Work required:
Filter the entries beneath this task, copying only the lines that hold the word "Riflessione".

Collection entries

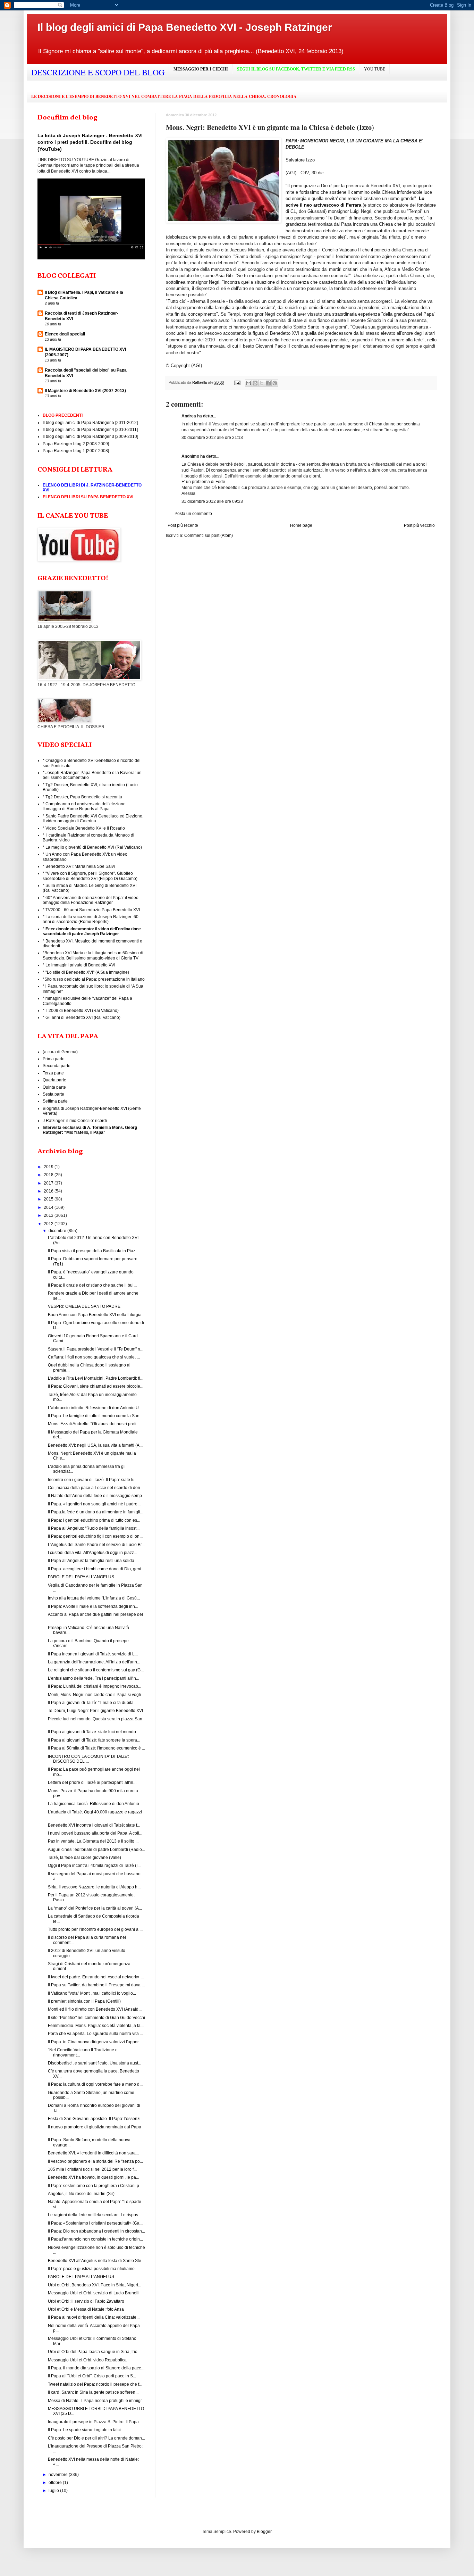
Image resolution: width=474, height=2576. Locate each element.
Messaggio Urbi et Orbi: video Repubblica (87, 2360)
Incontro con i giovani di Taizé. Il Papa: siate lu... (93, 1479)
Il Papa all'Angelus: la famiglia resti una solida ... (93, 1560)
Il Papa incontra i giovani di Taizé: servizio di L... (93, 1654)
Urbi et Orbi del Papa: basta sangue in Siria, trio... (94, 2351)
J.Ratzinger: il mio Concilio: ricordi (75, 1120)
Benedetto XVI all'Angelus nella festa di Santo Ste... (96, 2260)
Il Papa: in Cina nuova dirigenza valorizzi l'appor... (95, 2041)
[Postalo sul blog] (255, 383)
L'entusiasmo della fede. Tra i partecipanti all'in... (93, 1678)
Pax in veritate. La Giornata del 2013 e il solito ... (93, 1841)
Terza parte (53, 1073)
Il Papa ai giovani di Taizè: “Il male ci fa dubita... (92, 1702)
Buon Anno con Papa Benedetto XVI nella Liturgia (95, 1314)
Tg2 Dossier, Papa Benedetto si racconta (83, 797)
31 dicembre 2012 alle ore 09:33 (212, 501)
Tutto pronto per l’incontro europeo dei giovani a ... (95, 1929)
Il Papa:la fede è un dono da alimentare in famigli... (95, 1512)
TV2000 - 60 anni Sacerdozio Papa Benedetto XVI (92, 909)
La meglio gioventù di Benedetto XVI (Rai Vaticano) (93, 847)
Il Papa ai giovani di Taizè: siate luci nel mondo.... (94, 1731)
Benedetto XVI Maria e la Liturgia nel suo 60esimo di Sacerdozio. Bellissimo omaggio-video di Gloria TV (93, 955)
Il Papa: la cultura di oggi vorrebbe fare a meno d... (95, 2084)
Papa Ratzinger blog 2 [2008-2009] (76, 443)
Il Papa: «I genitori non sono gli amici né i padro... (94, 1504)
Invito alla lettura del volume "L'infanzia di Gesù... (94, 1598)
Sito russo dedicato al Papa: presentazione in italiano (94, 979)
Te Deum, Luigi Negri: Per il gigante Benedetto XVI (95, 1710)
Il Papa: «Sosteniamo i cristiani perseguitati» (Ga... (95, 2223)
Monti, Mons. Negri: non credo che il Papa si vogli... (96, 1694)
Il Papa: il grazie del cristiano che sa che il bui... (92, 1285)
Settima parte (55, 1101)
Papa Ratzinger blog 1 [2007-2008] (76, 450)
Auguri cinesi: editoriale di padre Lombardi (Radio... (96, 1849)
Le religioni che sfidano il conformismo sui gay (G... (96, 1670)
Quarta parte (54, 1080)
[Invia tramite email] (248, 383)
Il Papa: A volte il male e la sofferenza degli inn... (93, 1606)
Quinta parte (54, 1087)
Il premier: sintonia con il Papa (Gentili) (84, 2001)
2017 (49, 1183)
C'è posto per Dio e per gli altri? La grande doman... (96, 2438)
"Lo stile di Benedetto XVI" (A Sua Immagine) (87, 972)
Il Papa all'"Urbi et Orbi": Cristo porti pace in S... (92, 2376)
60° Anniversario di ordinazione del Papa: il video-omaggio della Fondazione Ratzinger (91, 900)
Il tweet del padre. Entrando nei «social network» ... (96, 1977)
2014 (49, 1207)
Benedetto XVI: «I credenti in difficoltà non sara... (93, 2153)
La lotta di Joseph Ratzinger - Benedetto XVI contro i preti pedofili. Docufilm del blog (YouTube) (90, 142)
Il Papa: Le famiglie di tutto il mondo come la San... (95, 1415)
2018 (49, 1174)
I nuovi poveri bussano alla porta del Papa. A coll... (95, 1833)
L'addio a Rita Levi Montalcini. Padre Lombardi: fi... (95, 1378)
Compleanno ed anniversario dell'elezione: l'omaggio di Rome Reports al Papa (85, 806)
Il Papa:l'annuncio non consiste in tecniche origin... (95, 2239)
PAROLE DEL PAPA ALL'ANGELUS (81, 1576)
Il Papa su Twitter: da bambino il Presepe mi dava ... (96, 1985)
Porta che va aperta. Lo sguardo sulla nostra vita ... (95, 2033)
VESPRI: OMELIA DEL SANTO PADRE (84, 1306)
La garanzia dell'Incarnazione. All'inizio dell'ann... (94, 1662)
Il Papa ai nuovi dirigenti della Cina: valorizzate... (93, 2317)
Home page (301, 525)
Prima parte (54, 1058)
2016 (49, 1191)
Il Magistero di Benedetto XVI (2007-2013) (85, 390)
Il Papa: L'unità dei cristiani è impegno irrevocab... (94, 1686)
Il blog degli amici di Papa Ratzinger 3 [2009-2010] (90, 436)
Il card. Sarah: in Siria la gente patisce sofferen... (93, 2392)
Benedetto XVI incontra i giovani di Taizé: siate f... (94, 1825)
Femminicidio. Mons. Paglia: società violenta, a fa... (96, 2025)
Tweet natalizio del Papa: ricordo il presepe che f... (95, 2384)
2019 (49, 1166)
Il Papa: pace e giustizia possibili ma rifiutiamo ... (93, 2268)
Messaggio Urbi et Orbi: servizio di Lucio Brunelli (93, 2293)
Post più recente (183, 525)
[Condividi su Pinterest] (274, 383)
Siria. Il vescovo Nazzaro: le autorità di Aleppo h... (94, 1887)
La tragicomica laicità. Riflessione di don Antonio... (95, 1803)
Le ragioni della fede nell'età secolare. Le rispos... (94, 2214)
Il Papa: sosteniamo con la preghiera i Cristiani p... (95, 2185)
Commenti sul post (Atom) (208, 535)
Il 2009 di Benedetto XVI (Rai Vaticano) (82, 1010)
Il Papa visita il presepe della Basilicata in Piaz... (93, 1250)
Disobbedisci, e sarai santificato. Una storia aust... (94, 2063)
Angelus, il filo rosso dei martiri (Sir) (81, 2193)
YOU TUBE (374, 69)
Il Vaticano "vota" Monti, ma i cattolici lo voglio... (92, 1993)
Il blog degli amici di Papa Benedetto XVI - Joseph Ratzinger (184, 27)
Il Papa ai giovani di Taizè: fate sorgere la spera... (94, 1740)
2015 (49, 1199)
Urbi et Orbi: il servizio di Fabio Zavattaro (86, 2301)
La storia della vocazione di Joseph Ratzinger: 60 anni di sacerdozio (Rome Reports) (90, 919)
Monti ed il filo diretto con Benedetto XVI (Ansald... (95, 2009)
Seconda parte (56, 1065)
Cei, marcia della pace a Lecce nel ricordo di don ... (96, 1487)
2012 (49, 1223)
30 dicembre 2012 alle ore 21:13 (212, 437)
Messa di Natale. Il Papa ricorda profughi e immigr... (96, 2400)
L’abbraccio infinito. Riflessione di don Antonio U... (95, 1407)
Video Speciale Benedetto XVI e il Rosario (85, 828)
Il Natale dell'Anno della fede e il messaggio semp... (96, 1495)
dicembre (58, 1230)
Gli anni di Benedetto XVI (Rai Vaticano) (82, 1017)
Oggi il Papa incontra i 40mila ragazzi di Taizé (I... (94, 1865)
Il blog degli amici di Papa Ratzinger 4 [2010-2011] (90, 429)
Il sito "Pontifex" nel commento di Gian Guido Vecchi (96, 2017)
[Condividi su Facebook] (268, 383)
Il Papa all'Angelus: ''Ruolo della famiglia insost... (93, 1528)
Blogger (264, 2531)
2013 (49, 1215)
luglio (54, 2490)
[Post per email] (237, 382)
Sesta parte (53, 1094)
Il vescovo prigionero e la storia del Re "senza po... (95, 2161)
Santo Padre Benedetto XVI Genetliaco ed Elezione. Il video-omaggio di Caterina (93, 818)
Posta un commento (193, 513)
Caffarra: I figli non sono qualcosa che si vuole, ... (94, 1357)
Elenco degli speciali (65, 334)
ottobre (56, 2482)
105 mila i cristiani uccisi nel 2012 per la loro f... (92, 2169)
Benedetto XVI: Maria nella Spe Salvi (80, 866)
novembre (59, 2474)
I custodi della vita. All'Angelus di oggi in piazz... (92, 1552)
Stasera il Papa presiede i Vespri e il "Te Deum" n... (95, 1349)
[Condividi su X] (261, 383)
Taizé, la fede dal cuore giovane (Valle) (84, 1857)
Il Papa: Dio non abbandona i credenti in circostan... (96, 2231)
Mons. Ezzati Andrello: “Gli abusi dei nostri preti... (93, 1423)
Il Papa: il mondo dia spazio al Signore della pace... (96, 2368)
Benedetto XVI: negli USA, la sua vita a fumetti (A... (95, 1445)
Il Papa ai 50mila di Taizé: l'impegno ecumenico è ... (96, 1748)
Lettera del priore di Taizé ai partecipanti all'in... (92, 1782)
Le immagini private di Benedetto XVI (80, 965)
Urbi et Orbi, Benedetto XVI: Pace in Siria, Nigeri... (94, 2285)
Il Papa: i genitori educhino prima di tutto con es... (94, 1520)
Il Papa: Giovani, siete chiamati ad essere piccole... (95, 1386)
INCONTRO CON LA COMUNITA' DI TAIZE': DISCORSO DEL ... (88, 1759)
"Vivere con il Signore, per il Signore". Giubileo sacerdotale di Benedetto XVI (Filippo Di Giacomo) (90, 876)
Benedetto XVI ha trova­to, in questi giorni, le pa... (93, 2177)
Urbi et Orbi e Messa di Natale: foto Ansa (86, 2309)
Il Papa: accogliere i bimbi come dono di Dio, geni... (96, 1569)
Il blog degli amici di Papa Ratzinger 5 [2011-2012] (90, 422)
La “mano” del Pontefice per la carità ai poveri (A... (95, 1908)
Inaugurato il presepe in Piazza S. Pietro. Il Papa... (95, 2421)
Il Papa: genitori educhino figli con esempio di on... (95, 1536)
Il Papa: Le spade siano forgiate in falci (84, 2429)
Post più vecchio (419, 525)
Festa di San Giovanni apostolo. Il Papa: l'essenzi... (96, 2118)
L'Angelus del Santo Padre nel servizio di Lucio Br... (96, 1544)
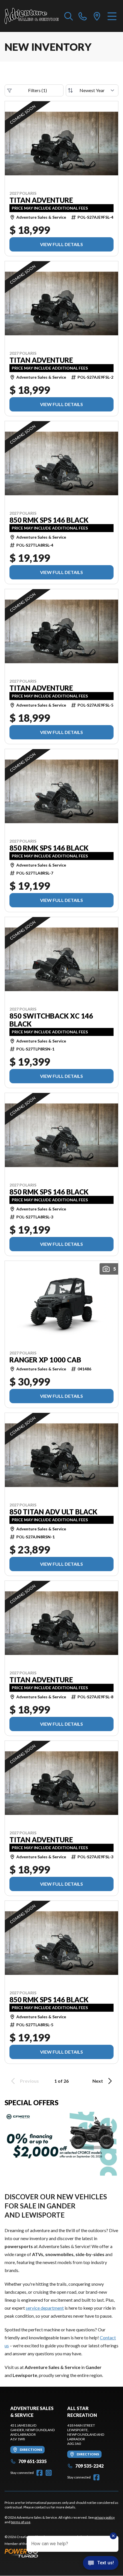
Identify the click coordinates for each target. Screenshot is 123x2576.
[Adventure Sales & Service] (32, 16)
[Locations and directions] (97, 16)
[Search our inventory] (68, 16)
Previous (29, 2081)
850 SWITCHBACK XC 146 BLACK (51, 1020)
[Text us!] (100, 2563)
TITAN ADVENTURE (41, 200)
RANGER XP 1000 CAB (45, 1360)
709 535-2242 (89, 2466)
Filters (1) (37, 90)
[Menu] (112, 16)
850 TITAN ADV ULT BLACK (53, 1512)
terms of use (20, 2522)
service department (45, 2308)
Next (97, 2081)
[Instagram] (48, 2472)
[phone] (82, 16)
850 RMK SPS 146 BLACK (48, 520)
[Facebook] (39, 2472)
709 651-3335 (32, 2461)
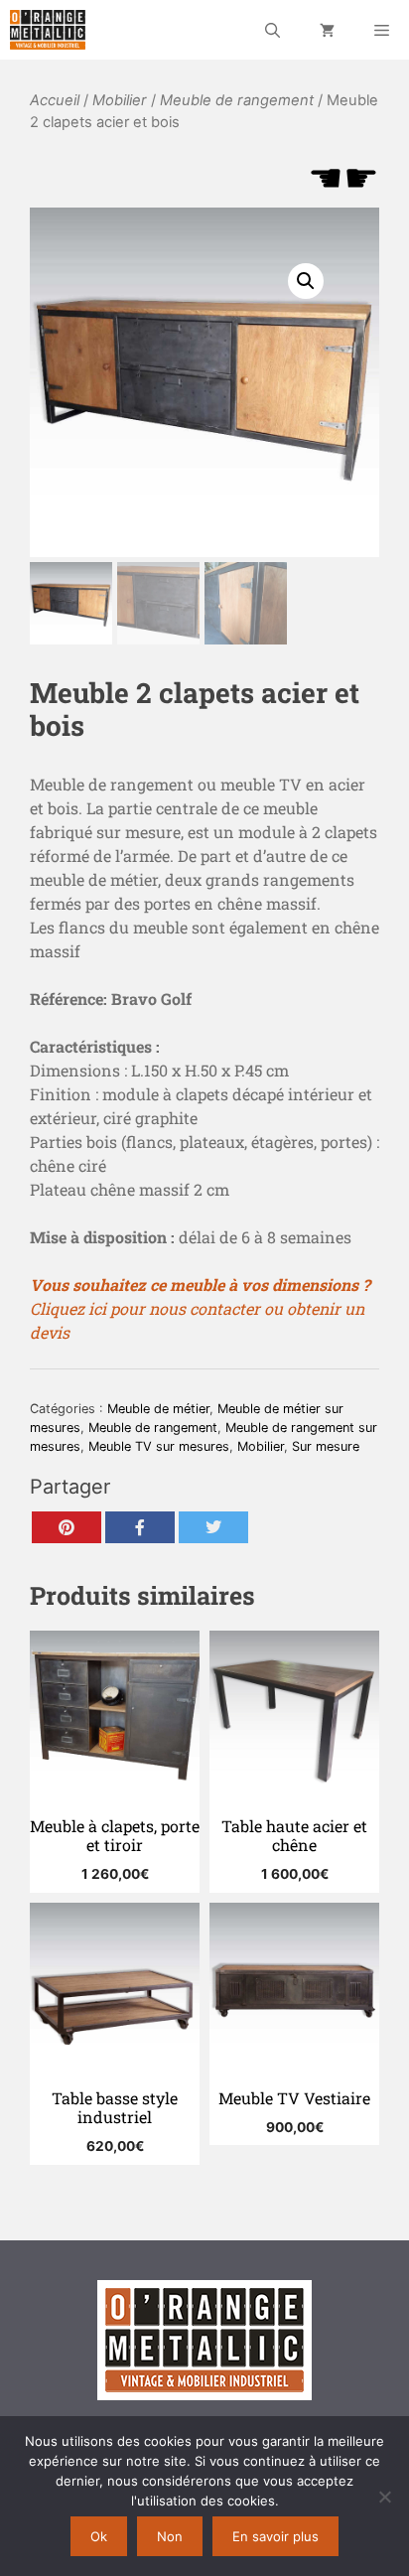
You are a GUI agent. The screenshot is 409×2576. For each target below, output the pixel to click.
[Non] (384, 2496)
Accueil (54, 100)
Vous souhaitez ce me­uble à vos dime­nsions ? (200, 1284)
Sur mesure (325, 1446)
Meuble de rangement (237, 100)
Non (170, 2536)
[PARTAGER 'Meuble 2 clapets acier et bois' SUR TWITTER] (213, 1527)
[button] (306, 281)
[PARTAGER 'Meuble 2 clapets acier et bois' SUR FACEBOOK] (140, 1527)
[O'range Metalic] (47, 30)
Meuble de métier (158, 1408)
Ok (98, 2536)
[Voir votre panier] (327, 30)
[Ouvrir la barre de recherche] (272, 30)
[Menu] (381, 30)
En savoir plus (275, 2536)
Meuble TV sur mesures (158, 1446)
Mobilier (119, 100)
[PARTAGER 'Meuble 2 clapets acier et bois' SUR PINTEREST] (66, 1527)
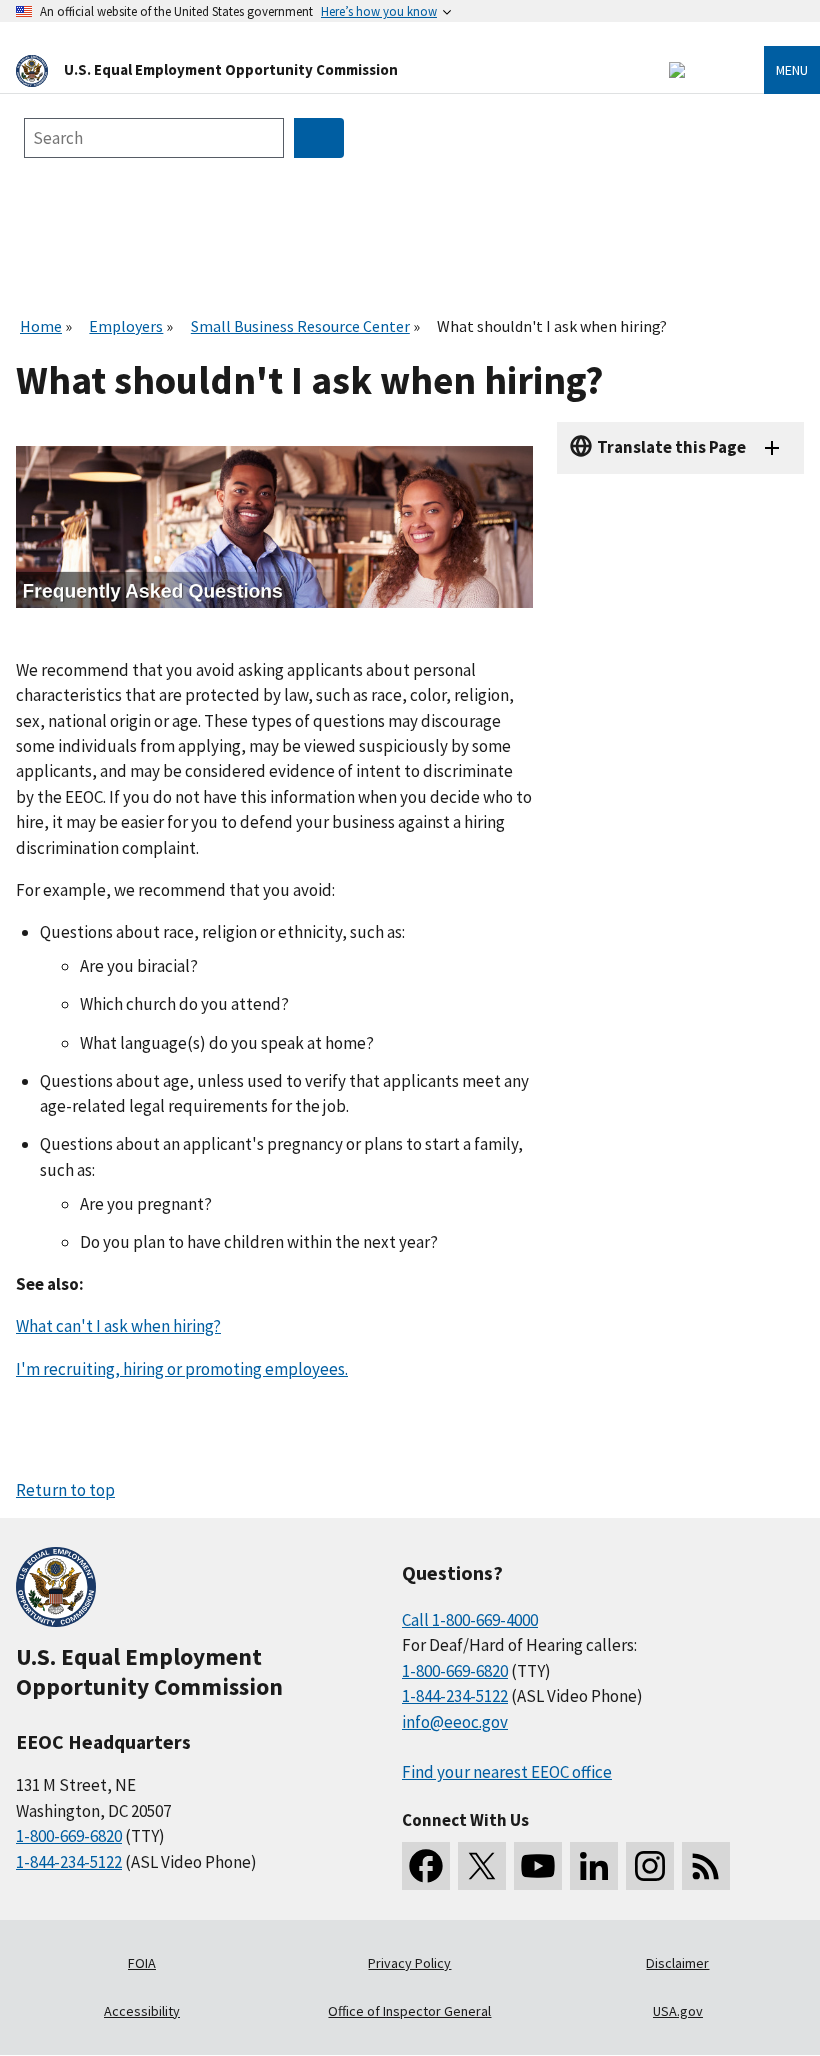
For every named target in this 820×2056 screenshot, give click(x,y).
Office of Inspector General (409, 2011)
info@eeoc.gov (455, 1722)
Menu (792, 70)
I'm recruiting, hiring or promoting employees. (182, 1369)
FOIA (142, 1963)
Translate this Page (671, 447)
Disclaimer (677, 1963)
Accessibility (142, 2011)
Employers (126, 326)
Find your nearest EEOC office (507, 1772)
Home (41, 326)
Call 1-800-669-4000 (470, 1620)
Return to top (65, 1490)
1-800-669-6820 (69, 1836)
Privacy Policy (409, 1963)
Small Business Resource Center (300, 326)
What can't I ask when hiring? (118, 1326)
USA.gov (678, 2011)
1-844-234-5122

Answer box:
La tragicomica laicità. Riflessione di don Antonio... (95, 1803)
L’abbraccio infinito. Riflessione di don Antonio U... (95, 1407)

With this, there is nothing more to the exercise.